The phrase “kill and eat” has been around a long time. It recently dawned on me that the opposite phrase, “eat and kill”, too often occurs in our lives. We believe it a great evil to murder or to commit suicide, but what about subtly harming ourselves over time? If what and how much we eat can lead, if in excess, to the injury of our stomachs, arteries, and other organs, and eventually, ultimately to our premature death, have we not, through the meals we have eaten, in a way, led to our own demise? 

Consider this analogy. Let a kid punch you in the shoulder three times a day 365 days a year, and that shoulder may start to have problems after a while. Do that for a lifetime and the shoulder just plum won’t work. Perhaps it sounds too harsh that excesses in our eating can be an act of violence. When we repetitively overeat and overtax our organs they are eventually injured, perhaps ever so subtly. In a lifetime it adds up, the classic death by a thousand cuts. 

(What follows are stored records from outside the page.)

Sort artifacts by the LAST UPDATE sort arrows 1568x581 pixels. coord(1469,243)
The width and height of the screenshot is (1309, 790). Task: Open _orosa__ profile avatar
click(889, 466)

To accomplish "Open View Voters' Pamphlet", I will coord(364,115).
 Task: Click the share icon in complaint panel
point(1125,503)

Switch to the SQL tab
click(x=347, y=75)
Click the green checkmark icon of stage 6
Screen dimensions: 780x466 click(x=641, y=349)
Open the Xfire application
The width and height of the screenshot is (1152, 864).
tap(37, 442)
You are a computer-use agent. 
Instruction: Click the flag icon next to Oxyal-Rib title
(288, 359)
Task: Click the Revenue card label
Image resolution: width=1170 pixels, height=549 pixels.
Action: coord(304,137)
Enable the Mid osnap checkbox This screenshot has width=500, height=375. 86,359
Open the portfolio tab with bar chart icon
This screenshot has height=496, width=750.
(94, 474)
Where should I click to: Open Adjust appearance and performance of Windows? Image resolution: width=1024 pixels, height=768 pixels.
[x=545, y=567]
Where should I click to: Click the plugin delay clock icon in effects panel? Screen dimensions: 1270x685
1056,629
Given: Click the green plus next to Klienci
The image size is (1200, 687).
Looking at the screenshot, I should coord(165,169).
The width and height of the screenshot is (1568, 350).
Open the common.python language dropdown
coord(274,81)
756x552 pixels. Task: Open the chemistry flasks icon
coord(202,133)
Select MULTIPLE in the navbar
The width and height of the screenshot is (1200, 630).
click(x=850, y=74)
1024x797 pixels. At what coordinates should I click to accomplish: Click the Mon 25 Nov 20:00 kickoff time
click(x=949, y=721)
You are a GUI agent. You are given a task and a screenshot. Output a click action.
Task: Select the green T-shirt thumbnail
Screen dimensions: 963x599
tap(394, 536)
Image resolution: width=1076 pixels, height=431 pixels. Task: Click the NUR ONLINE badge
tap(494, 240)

Let’s briefly look at one physiology concept to illustrate this. Insulin resistance is where the cells won’t receive any more insulin or glucose. When there is too much glucose in the cells of the body, dangerous oxygen compounds are generated called reactive oxygen species, which, in the absence of adequate antioxidants, damage the cells. This is called oxidative stress. When there are too many fatty acids in the cells, similarly dangerous oxygen compounds form, ultimately causing the same thing, damage to the cells. In a fascinating study on overeating (1), insulin resistance occurred rapidly as a result of excess calorie consumption in as little as 1 to 2 days. The authors found that this was due to oxidative stress. 

This shows that the damage occurs rapidly after just days of overeating. Even just a few meals eaten in excess damages our bodies. It goes to show that every bite ultimately matters. 

Perhaps we can take a lesson from Michael Pollan, Author of Food Rules: An Eater’s Manual, when he writes, “Leave something on your plate…better to go to waste than to waist”.

By eating a plant-based diet in moderate quantities you could live more than a decade longer with a lower risk of disease (2). Let us “eat and live”!

Bon Petit Appétit,

Greg Steinke, MD, MPH


1) Boden G, Homko C, Barrero CA, et al. Excessive caloric intake acutely causes oxidative stress, GLUT4 carbonylation, and insulin resistance in healthy men. Sci Transl Med. 2015;7:304re307.